◆ **What you have to do**
Return verbatim the lines that run from the one holding "Given: Click the Actions... button" to the end of the listing, both ends included, without the pictures.

◆ **Exercise materials**
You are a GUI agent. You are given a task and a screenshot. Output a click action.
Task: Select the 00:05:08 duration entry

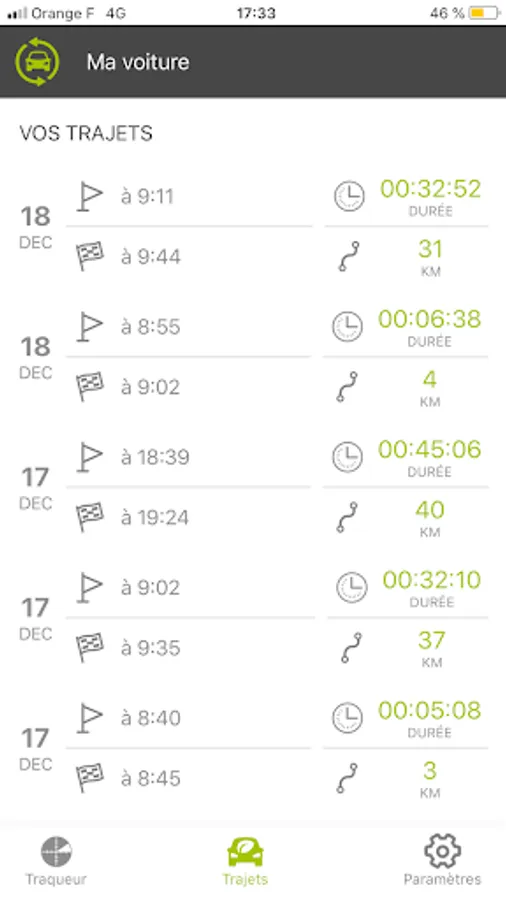(429, 711)
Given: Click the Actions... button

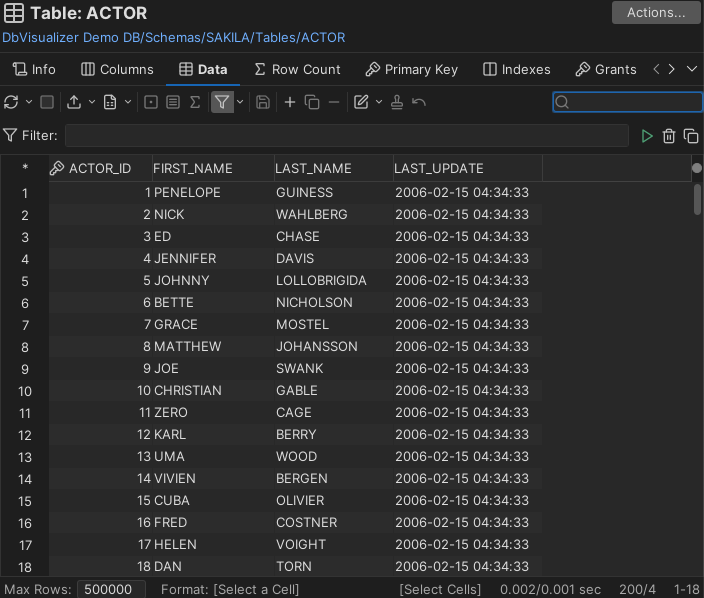Looking at the screenshot, I should [x=656, y=13].
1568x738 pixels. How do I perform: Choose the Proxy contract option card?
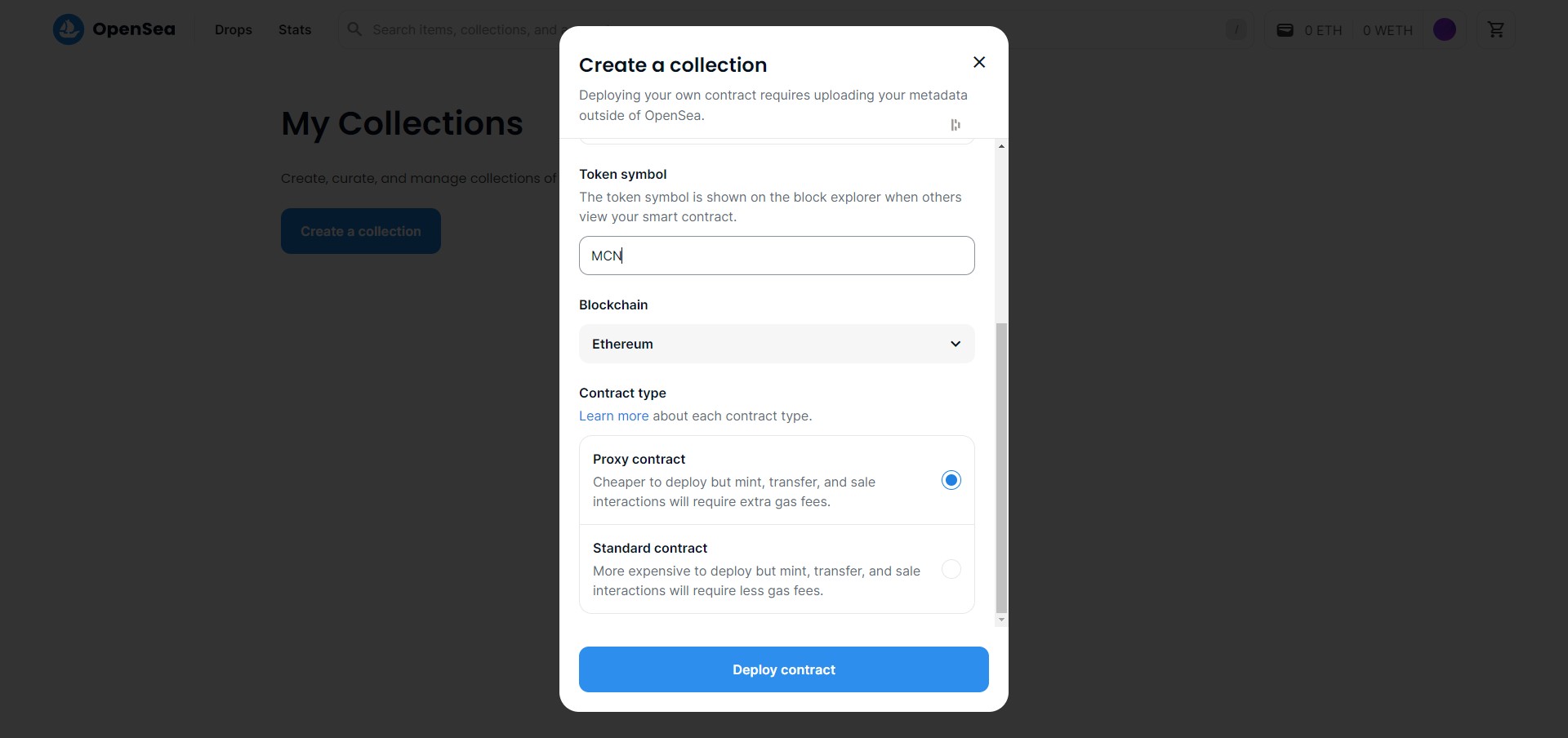(777, 480)
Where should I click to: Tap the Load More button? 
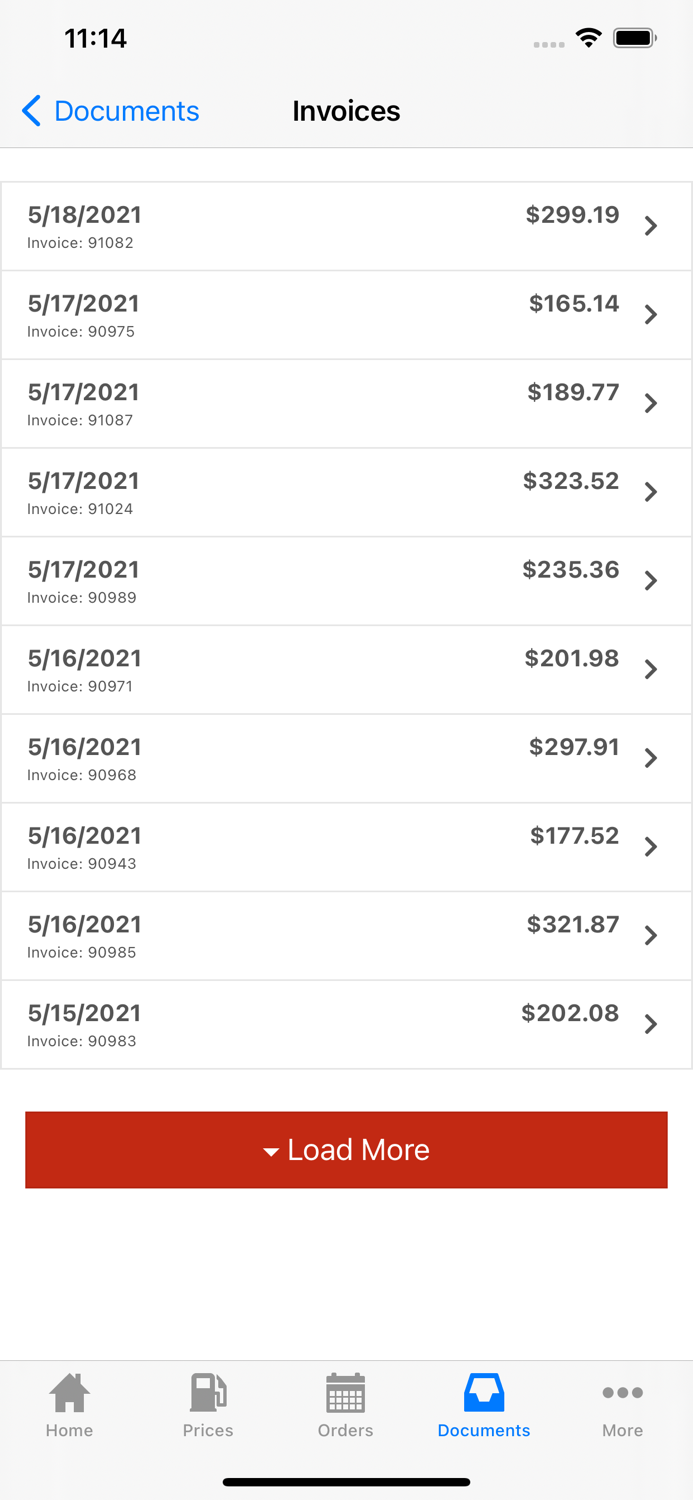[x=346, y=1150]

◆ **Exercise response**
Given: Click the Actions... button

Looking at the screenshot, I should [x=656, y=13].
1568x738 pixels. How do I perform: Choose the Proxy contract option card?
(777, 480)
Where should I click to: Tap the Load More button? 
[x=346, y=1150]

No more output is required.